Professor Chen Published in Administrative Law Review
Read the full article on Westlaw.
Chen is associate professor of law and director of the Citizenship and Equality Project.
Abstract:
This Article provides a framework for understanding the role of the President as the Administrator-in-Chief of the executive branch. Recent presidents, in the face of heated controversy and political division, have relied on executive action to advance their immigration policies. Which of these policies are legitimate, and which are vulnerable to challenge, will determine their legacy. This Article posits that the extent to which the President enhances the procedural legitimacy of agency actions strengthens the legacy of the policies when confronted regarding their substance. This emphasis on shoring up administrative procedure is a form of expertise that should be counted alongside traditional normative criteria such as political accountability, democratic participation, and efficiency.
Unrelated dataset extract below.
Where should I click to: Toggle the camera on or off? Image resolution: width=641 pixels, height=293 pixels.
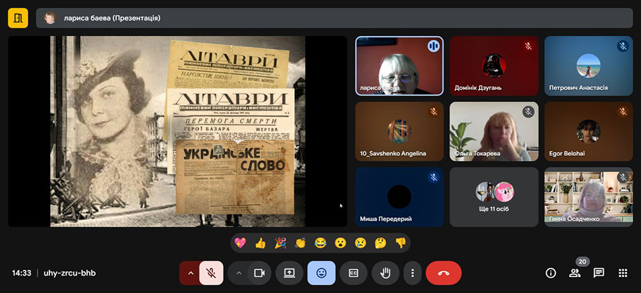tap(259, 273)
Institutional analysis of three of President Obama's immigration policies serve as case studies of a presidential attempt to strengthen the procedural legitimacy of substantively contentious policies: deferred action for long-term undocumented immigrants; immigration detention for immigrants with criminal histories; and priority docketing of recently-arrived immigrants seeking asylum. Interviews with Department of Homeland Security officials and other policymakers shed light on the internal dynamics of agency policies. This Article concludes with prescriptions for safeguarding the conditions under which executive action in immigration can be defended and rethinking the conditions under which it cannot.